Per quanto riguarda gli sviluppatori, questi ultimi disporranno di ulteriori tool (tra questi un profiler) accessibili tramite la Developer Console e, con l'avvento di Android O, potranno utilizzare un nuovo linguaggio di programmazione: Kotlin, che verrà supportato in maniera completamente nativa.

Developer Preview e programma Beta

Google ha aperto le registrazioni per il programma Beta della nuova versione del robottino verde. Quest'ultimo porta con sé anche la seconda Developer Preview che ci offre un "primo sguardo" per quanto riguarda gli aspetti descritti precedentemente(tra cui Vitals). Se possedete uno dei dispositivi "idonei", vi consigliamo di registrarvi seguendo questo link per ricevere via OTA (over-the-air) le prossime versioni Beta.

Android Go e YouTube Go, Google punta agli entry-level

La società californiana, ultimamente, sta puntando molto ai cosiddetti mercati "emergenti" e l'annuncio di Android Go, una versione "lite" del suo sistema operativo dedicata agli smartphone entry-level, lo dimostra ulteriormente. Questa particolare "variante" del robottino verde sarà disponibile per i dispositivi con non più di 1GB di RAM e ridurrà al minimo il consumo dei dati mobili. In particolare, la funzionalità per il risparmio dei dati di Chrome verrà abilitata di default su Android Go. Oltre a questo, BigG ha presentato sul palco del Google I/O anche YouTube Go (già in Beta da diverso tempo in India). Anche qui si tratta di un'applicazione "lite" che consentirà di salvare i video offline e condividerli tramite il modello peer-to-peer con i propri amici.

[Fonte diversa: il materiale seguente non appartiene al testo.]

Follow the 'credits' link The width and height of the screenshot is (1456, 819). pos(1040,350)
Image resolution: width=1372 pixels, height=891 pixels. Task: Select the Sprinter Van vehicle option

Tra realtà virtuale e realtà aumentata

Per quanto riguarda il campo della realtà virtuale, è stato annunciato che la piattaforma Google Daydream arriverà entro fine estate anche sul prossimo top di gamma di LG, su Galaxy S8 e su Galaxy S8+. Oltre a questo, la società californiana ha stretto delle partnership con Lenovo e HTC per la realizzazione di visori standalone che non richiedono l'utilizzo né di uno smartphone né di un PC per funzionare. Questi ultimi verranno lanciati entro fine anno. Per quanto riguarda la realtà aumentata, invece, Google ha deciso di puntare con decisione al campo dell'istruzione sviluppando una versione AR di Expeditions per i docenti.

Google Jobs e Find My Device

L'ultimo annuncio fatto direttamente sul palco del Google I/O ci presenta Google Jobs, un nuovo sistema di indicizzazione che permette di "catalogare" meglio richieste e offerte di lavoro, cercando di rendere la vita più semplice ad entrambe le parti.
Find My Device invece non è stato annunciato sul palco del Google I/O ma è finito tra le mani degli utenti tramite APK. Il "leak" è avvenuto proprio durante il keynote. Tuttavia, quest'ultimo si è rivelato essere solamente il "redesign" dell'Android Device Manager, che ha semplicemente cambiato "look" e nome.
Insomma, il Google I/O è iniziato con un keynote ricco di novità che avremo sicuramente l'occasione di analizzare più nel dettaglio nel corso dei prossimi giorni. Inoltre, l'evento si concluderà solamente il 19 maggio, per cui fino a domani si attendono altri annunci da BigG, che sta portando significativi cambiamenti alla sua piattaforma.